Матери хозяина было под девяносто, она переехала на Ордынку, чтобы не жить одной и чтобы передать свою комнату внуку. «Вы замечали, — сказала Ахматова, — что старики в этом случае становятся бессмертными?» В голове у нее нередко что–то путалось, она могла поставить на газ телефонный аппарат, чтобы согреть воду.

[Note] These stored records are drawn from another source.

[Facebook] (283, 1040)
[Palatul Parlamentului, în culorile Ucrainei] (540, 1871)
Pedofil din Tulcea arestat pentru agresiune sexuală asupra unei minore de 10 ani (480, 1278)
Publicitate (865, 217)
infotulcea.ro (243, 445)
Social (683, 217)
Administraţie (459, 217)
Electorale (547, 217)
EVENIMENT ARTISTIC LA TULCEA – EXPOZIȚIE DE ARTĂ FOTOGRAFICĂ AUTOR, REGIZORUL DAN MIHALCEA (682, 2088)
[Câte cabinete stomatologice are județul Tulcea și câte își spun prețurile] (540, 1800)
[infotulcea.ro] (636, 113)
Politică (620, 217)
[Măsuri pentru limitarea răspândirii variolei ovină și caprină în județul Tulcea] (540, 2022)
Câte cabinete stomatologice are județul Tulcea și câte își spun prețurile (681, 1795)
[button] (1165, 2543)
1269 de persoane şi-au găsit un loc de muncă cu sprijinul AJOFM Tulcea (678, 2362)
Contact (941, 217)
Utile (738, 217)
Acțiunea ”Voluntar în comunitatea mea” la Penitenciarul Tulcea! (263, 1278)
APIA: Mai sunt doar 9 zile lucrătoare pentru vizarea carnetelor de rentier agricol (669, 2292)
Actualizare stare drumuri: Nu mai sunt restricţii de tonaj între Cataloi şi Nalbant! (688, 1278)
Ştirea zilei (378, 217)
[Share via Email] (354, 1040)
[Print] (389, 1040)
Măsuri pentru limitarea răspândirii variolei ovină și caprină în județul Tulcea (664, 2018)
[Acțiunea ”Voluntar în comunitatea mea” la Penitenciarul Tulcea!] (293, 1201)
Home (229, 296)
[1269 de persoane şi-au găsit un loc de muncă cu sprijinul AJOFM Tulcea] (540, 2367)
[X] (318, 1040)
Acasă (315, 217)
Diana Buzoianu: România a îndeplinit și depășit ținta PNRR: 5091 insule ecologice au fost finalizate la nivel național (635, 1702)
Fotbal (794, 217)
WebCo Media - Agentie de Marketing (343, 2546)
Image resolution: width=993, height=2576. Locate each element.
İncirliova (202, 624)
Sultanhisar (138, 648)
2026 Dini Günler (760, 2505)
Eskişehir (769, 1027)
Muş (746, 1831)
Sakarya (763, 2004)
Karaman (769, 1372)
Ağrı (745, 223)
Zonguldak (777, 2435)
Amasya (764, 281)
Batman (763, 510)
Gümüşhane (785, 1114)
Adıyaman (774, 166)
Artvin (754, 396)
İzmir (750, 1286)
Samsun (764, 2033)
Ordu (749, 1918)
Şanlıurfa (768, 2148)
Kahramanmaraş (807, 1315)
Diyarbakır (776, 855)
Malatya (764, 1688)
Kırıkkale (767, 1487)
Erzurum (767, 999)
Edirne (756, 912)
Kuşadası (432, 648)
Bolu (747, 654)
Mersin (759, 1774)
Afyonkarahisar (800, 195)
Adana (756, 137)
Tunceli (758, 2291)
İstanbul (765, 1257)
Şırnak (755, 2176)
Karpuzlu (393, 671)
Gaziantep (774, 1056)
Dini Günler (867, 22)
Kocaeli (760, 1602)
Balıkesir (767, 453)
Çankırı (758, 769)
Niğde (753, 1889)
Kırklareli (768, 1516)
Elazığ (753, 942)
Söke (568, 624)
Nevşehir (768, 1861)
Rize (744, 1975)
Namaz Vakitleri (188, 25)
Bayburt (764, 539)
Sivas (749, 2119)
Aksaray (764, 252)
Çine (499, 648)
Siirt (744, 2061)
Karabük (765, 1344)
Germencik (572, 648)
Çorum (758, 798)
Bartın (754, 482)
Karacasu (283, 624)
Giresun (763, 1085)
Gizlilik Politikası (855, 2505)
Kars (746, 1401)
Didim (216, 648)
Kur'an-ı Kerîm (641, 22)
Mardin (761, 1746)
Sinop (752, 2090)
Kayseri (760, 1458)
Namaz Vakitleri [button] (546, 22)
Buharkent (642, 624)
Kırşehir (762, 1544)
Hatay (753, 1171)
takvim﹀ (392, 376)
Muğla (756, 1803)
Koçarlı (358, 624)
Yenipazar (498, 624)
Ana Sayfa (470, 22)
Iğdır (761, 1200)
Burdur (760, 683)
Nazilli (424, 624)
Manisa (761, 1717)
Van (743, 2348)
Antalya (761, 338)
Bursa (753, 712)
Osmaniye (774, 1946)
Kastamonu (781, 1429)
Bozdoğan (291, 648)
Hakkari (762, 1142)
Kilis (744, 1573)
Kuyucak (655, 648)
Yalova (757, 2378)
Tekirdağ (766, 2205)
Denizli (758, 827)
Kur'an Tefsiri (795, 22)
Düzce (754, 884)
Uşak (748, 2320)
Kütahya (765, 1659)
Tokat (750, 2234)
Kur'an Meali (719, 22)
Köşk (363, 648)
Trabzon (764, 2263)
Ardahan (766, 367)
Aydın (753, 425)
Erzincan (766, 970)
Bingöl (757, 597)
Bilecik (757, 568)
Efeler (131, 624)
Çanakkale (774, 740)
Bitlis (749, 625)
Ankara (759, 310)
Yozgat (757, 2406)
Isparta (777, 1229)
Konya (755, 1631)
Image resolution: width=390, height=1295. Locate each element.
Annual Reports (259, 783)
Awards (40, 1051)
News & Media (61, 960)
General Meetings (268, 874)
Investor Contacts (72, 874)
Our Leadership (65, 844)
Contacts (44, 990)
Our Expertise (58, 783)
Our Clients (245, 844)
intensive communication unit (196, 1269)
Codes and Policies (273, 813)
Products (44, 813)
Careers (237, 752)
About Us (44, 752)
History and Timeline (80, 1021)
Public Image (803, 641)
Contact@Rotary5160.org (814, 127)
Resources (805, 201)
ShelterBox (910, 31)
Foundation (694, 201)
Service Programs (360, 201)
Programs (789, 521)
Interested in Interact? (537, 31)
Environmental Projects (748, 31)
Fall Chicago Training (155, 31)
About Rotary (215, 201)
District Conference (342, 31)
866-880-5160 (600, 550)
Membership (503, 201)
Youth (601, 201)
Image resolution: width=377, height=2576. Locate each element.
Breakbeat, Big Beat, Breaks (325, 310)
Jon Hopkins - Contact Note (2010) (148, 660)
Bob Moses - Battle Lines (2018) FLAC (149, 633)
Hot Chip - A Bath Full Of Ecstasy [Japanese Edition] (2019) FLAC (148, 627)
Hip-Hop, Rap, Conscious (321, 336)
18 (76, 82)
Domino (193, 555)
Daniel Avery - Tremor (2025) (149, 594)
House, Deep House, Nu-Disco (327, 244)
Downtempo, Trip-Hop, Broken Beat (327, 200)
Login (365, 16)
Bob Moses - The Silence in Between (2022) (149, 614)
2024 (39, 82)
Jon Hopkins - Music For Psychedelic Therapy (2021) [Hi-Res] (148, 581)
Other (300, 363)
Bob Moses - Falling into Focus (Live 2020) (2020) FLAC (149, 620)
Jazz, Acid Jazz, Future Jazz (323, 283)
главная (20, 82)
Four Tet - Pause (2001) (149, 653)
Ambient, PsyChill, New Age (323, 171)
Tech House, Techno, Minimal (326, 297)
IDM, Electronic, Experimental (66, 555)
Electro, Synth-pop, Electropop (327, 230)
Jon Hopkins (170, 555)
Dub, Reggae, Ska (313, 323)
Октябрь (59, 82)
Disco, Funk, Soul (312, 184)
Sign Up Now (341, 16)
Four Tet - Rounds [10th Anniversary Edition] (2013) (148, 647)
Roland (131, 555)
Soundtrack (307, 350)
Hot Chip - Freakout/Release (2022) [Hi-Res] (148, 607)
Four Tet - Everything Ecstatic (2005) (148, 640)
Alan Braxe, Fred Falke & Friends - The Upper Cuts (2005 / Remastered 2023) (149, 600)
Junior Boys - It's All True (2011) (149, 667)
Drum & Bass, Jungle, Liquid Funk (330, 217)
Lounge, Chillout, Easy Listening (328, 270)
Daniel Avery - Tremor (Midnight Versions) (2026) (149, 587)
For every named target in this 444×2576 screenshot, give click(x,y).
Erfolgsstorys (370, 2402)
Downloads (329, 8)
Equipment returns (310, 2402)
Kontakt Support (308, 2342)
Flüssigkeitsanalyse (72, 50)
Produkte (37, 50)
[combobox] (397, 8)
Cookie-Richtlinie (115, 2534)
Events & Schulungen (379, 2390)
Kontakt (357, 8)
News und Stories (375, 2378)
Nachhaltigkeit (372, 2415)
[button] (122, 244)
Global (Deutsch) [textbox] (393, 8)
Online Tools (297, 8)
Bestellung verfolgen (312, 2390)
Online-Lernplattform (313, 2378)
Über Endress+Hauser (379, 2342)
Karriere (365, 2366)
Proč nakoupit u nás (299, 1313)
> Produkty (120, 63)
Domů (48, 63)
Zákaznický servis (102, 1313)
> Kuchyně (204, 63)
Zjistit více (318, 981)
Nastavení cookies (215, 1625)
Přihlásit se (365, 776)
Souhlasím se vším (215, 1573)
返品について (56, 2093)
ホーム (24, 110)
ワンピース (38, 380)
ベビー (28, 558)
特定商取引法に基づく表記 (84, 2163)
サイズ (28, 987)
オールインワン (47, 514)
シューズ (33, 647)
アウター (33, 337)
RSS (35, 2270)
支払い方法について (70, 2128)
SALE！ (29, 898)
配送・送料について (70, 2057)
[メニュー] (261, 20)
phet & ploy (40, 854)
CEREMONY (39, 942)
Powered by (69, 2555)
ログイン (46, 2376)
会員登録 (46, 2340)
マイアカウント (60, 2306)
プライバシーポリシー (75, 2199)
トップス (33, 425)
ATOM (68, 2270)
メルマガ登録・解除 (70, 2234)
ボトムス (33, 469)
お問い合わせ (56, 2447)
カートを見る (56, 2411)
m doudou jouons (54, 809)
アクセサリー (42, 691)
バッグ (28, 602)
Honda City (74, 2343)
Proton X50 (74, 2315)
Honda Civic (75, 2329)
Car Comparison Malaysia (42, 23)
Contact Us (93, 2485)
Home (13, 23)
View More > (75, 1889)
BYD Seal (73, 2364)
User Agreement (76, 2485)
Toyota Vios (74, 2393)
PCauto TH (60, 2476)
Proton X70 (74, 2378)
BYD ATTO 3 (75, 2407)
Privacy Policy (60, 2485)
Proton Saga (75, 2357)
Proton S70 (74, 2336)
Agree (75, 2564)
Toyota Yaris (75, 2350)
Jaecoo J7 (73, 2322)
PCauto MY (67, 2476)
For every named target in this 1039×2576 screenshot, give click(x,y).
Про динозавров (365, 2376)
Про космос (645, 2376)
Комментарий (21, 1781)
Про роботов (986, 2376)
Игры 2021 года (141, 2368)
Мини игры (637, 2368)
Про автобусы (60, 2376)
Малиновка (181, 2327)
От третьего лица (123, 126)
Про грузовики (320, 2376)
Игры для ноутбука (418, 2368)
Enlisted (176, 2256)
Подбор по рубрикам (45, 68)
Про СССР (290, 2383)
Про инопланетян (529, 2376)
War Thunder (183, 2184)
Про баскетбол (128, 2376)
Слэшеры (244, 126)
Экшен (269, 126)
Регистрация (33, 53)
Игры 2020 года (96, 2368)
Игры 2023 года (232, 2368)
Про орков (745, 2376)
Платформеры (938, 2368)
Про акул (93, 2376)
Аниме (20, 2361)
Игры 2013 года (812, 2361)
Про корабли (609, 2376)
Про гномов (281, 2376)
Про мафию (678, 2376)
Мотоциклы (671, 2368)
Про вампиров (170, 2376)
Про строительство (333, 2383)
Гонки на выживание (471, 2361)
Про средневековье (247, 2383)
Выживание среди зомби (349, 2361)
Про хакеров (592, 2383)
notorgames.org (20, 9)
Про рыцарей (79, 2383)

Провинциальная благовоспитанная старушечка, раз в неделю она приглашала к себе столь же почтенных дам и господ играть в карты, и однажды Нина Антоновна, внеся в ее комнату поднос с чаем, обнаружила их всех замершими, сосредоточенно глядящими на одинокую карту, лежащую посреди стола, и спросила, в чем дело. «Видишь ли, Ниночка, — объяснила свекровь, — кто–то зашел с туза, но мы не помним кто». И вот в очередное утро выйдя к завтраку и сев напротив Ахматовой, она уставилась на нее, глядя снизу вверх, и после долгого рассматривания в полной тишине произнесла: «Как все- таки, Анна Андреевна, все мы деградируем!» — и опять воцарилась тишина. По реакции окружающих почувствовав, что сказала что–то не то, через минуту она объявила светским тоном: «Вчера мы играли в преферанс…» «Вы играли в ргё£ёгапсе? — не пощадила ее, мгновенно перебив, Ахматова. — Вы — не деградируете».